# GIVEN PASSAGE
━━━━━━━━━━
[GNC] A question on loans

Stephen M. Butler kg7je at arrl.net
Thu Nov 21 13:27:06 EST 2019


On 11/21/19 10:06 AM, Mark Phillips wrote:
> David,
>
> Thanks for your emails and explanations. What I am really looking for, is
> how to do this transaction:
>
> Increase the loan amount by $30,000 to bring it to the current value.
>
> I don't know where to put the offsetting entry for the $30,000. It does not
> go into checking, as I don't have a windfall of $30K in the checking
> account or against the Condo asset, nor in an expense account. So where
> does it go?
>
> Mark


I'm trying to remember your earlier email on this.  I think you said you
consolidated some debts.  Was that 30K worth?

Some other areas that would be expenses:

1.  Is some of that interest that you paid?  That would be an expense
item and would not reduce your loan balance.  Perhaps you put the entire
payment against the loan when part of it was to pay the interest.
━━━━━━━━━━
# RECORDS TO USE
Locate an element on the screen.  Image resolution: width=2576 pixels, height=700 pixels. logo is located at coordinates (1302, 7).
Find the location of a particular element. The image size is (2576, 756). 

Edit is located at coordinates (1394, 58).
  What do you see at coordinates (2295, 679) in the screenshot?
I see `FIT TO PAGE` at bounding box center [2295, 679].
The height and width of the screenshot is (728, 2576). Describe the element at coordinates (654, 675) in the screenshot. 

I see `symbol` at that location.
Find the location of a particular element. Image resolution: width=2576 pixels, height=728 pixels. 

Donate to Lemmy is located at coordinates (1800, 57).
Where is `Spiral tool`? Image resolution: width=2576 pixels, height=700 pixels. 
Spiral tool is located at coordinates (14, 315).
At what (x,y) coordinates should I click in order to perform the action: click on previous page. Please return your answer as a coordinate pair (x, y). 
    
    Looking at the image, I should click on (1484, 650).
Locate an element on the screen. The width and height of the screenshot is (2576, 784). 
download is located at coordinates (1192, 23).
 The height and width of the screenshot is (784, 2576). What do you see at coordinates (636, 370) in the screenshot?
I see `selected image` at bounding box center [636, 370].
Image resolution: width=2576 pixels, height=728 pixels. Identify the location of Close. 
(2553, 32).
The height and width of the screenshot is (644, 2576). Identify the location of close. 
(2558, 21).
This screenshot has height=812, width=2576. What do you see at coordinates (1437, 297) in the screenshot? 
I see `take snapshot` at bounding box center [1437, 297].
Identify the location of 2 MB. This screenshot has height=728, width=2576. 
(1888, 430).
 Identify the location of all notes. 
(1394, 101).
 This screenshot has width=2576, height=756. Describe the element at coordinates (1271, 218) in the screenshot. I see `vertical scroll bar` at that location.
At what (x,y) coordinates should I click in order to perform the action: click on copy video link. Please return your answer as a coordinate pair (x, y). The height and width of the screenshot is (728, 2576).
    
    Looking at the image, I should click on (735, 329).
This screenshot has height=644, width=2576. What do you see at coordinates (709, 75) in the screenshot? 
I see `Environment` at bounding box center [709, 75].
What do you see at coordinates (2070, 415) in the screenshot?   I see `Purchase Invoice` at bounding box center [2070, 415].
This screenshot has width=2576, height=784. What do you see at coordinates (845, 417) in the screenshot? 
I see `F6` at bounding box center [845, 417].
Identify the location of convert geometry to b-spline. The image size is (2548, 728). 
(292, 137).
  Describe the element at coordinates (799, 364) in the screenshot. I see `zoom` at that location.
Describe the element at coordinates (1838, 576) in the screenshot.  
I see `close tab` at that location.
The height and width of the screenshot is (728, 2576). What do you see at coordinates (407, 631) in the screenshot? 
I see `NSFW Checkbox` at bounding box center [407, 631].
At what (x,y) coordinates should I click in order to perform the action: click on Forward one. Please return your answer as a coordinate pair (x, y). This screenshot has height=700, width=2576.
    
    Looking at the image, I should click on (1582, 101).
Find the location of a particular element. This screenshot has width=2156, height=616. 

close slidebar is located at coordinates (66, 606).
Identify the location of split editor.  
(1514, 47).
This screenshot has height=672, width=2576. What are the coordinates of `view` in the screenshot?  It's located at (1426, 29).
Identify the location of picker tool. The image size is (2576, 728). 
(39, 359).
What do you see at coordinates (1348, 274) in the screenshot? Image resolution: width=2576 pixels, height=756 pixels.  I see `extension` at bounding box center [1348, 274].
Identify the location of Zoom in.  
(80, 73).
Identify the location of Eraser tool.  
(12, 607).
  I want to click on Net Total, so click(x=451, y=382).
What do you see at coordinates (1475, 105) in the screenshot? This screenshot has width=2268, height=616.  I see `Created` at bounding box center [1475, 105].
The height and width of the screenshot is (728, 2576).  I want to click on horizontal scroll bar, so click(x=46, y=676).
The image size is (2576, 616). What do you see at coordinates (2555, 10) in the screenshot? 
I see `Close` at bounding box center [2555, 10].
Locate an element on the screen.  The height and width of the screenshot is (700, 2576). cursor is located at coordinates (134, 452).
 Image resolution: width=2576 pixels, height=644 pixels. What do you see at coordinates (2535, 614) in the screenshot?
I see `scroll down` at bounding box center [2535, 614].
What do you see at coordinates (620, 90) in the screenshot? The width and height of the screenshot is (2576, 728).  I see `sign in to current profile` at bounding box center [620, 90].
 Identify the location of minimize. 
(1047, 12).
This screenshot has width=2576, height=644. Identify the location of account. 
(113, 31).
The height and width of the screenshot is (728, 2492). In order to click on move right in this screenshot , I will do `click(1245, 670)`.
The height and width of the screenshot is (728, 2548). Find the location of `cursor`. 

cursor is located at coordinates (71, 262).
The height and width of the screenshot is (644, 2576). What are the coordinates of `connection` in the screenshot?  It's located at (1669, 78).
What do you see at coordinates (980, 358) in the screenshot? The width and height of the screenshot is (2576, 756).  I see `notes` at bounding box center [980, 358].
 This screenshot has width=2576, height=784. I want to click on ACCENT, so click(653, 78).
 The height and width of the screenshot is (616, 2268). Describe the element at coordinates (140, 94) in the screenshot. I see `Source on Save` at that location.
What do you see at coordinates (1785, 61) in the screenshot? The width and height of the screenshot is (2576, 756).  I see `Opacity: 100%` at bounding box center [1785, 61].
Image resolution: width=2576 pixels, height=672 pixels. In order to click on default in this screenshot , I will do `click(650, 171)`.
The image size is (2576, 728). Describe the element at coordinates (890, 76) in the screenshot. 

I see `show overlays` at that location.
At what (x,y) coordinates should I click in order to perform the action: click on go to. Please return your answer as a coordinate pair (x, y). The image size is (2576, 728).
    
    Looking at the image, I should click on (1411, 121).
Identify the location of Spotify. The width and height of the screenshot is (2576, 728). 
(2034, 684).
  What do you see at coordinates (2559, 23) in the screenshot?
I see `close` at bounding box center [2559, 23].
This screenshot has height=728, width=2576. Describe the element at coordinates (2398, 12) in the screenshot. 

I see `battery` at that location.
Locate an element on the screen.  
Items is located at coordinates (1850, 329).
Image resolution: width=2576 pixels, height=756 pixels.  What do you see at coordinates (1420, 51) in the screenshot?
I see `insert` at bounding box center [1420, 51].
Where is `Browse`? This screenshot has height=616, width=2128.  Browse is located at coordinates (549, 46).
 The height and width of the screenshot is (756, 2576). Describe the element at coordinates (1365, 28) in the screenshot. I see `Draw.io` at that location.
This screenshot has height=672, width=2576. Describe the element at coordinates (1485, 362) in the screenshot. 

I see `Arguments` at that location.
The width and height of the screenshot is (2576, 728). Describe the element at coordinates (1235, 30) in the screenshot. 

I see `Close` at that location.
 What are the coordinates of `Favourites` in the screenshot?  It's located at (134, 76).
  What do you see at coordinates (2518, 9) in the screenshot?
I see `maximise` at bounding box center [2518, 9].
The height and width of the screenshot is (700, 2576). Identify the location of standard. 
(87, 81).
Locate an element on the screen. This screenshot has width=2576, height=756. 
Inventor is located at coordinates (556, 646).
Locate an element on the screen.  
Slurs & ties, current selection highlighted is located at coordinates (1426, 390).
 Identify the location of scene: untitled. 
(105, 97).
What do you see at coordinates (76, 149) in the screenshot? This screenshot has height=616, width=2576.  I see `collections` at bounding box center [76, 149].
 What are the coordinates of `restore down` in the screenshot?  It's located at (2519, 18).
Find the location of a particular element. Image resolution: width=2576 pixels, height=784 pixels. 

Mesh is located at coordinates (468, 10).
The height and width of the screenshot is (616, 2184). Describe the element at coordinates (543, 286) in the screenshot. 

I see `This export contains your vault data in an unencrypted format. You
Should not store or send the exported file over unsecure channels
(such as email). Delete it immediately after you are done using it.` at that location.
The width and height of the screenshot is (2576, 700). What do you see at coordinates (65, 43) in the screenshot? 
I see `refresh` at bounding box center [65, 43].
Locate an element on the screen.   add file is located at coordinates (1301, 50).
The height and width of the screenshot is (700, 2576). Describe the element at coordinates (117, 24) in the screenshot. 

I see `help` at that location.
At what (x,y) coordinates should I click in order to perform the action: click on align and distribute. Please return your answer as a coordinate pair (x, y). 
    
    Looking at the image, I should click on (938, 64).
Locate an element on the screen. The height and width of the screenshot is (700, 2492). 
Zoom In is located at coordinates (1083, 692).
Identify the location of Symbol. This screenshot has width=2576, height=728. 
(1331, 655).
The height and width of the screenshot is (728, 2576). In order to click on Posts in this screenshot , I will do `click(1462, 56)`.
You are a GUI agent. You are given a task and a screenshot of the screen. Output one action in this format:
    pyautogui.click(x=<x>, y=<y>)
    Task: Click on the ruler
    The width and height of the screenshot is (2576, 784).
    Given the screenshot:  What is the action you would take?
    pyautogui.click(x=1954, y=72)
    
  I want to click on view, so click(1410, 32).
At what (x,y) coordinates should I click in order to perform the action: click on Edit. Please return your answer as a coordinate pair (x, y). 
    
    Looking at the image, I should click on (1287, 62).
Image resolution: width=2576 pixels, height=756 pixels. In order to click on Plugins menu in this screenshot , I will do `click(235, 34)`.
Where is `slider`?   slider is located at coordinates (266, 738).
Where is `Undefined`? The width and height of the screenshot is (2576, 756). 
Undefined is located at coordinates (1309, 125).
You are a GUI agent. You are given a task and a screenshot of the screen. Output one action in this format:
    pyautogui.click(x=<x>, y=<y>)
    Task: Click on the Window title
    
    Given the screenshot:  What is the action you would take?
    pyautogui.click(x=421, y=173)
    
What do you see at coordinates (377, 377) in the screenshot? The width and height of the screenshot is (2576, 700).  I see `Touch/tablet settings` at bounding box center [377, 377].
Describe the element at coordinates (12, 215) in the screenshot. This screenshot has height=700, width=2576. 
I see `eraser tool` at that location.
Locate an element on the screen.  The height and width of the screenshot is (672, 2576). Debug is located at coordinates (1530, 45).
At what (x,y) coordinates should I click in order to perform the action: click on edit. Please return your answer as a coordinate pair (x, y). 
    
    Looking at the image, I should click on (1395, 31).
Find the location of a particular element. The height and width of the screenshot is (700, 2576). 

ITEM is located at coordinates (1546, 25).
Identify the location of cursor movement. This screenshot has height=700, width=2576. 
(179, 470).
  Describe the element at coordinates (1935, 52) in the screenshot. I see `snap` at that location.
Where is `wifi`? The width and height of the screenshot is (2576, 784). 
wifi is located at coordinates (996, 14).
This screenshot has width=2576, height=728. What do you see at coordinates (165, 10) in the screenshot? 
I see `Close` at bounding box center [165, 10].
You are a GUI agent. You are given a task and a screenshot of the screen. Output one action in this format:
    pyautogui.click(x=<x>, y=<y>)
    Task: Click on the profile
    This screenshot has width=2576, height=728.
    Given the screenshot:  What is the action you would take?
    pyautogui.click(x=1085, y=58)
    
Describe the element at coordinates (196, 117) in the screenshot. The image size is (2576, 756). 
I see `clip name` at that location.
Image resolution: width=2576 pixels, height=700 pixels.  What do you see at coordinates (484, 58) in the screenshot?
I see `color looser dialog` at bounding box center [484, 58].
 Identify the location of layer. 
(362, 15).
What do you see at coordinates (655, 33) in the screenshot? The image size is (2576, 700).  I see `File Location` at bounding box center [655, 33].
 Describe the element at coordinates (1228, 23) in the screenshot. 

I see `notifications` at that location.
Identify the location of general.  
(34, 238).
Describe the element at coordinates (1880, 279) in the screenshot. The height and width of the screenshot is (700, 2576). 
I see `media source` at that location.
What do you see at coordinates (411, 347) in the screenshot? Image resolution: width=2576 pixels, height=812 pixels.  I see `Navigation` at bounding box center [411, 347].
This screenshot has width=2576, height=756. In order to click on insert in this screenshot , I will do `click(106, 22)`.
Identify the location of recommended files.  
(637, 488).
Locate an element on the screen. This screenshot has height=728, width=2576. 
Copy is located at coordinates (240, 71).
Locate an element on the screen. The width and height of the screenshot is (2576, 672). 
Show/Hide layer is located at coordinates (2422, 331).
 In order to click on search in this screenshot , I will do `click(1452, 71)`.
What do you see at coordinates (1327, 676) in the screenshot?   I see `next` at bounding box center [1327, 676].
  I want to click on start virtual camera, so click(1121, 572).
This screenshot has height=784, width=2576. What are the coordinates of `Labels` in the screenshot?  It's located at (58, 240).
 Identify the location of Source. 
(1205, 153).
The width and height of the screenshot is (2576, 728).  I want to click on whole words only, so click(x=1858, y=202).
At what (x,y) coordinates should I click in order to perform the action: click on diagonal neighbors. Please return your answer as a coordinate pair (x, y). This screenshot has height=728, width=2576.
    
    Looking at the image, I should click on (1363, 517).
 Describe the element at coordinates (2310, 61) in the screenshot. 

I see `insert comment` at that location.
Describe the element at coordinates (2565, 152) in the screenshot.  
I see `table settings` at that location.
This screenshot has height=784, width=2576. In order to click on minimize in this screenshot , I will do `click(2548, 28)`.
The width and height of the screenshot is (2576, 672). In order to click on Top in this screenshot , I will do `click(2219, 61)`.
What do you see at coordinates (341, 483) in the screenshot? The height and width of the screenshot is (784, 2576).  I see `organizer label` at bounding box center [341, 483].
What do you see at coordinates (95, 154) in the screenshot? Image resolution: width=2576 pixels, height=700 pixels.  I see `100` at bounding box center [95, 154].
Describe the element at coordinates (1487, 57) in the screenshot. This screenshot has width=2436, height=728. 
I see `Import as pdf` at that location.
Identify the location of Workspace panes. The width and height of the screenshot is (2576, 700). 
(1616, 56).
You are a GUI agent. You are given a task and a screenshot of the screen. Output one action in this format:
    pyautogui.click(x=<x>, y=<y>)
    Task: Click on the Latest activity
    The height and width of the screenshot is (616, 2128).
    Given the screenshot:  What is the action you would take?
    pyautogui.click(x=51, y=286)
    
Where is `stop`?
━━━━━━━━━━
# PROBLEMS
[1] Repeat the loan email word for word, starting at "[GNC] A question" and ending at "the current value.".
[2] Rewrite the rows starting at the line containing "The image size is (2576, 616)." and ending at the line containing "cursor is located at coordinates (71, 262).", changing "Identify the location of" to "Find the position of" and leaving everything else as is. Give only those lines.
The loan email has no connection to the rows.

# PER-TASK ANSWERS
[1]
[GNC] A question on loans

Stephen M. Butler kg7je at arrl.net
Thu Nov 21 13:27:06 EST 2019


On 11/21/19 10:06 AM, Mark Phillips wrote:
> David,
>
> Thanks for your emails and explanations. What I am really looking for, is
> how to do this transaction:
>
> Increase the loan amount by $30,000 to bring it to the current value.

[2]
The image size is (2576, 616). What do you see at coordinates (2555, 10) in the screenshot? 
I see `Close` at bounding box center [2555, 10].
Locate an element on the screen.  The height and width of the screenshot is (700, 2576). cursor is located at coordinates (134, 452).
 Image resolution: width=2576 pixels, height=644 pixels. What do you see at coordinates (2535, 614) in the screenshot?
I see `scroll down` at bounding box center [2535, 614].
What do you see at coordinates (620, 90) in the screenshot? The width and height of the screenshot is (2576, 728).  I see `sign in to current profile` at bounding box center [620, 90].
 Find the position of minimize. 
(1047, 12).
This screenshot has width=2576, height=644. Find the position of account. 
(113, 31).
The height and width of the screenshot is (728, 2492). In order to click on move right in this screenshot , I will do `click(1245, 670)`.
The height and width of the screenshot is (728, 2548). Find the location of `cursor`. 

cursor is located at coordinates (71, 262).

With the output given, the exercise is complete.